I do not know what possessed me to google youtube videos of Fr. Lorenzo Albacete. I had a vague memory of his interviews on CNN at the time of 9/11, another moment of crisis. I had been very impressed by his ability to explain his own reaction to events then. I wondered if he was now speaking about the pandemic with similar insight. I discovered he had died in 2014.

But I did find a video of Fr. Lorenzo in 2003, in conversation with a person who worked for MeaningofLife TV. Intrigued, I clicked through. By the second minute, I understood that I had been, and still was, deliberately and ardently supressing my deepest desires and amputating my own reason, subverting and ignoring my own experience. While watching this interview I felt like I was awaking from a sort of sleep and being invited to live fully awake. As the interview progressed, I felt it physically resonating within me. “This is how it is with me,” occurred to me. This is a true account of my experience as a human being. I recognized, as Virgil calls it, vestigia veteris flammae, the footprints of an old flame, a memory of an unbounded desire for the fullness of life, for all of reality, for what I would now call the Mystery.
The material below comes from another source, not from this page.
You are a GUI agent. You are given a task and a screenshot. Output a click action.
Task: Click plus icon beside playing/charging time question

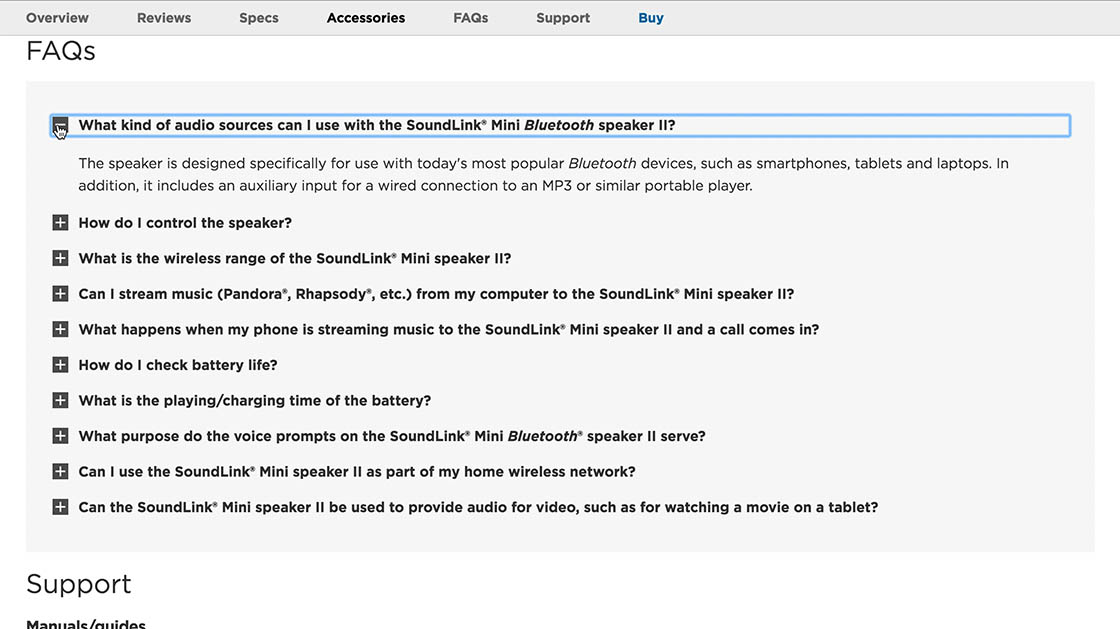[x=60, y=400]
My response was to share the interview with my wife and parents and to find out more about the movement Fr. Lorenzo alluded to in the interview. I devoured all the books that I could get hold of written by Fr. Carron and Fr. Giussani. I discovered the website. Fr. Lorenzo had left a very clear trail from me to the movement.

The invitation to allow myself to pursue my truest and deepest desires, to speak them and to recognize them not as phantasms but as tokens of reality, as real, made me think about every aspect of my life, and especially about my work as an educator.

After reading The Risk of Education, I felt a need to express what my reason and experiences had taught me about the work my colleagues and I were doing in school for children and for each other. Fr. Giussani had given me a clear criterion to do this. This was not easy because our school is very popular, very successful, by most standards, and I worried that my writing might perplex or offend others.

While writing a book of reflections, I also tried to reach the movement, something surprisingly difficult to do, in my experience. I called a parish in Bournemouth, left a voice mail in Cambridge, even contemplated calling Fr. Carron himself as a final act of desperate impatience! I was extremely keen to join others in this way of living. Fortunately, my wife remembered that a woman who was a member of a whatsapp group she belongs to sometimes sent links to Communion and Liberation texts to her. Soon we were attending School of Community and although we are not able to meet in person, it is very exciting to begin this journey.

Read also - "A festival of humanity"

The book meanwhile progressed and I entitled it Confessions of a Headteacher. It is an attempt at an examination of my conscience as a headteacher, which is accessible to persons of faith or no faith. One of the most striking things about Fr. Giussani’s educational methods is how sound they are in any context, including a school which is secular. His emphasis on experience, reason, freedom, hypothesis and verification are effective because they are based on an accurate understanding of being human. Only this accurate understanding leads to effective pedagogy.

The book was written for my colleagues and the teachers we train at our school. It is now published and has been purchased by all sorts of people. My journey with the movement is not very old nor has it been very long. But without the movement, I know I would never have written this book, or felt free to do so. Somehow, I needed to find someone who would give me the courage to write what I really believe. Lockdown for me has been an experience of grace.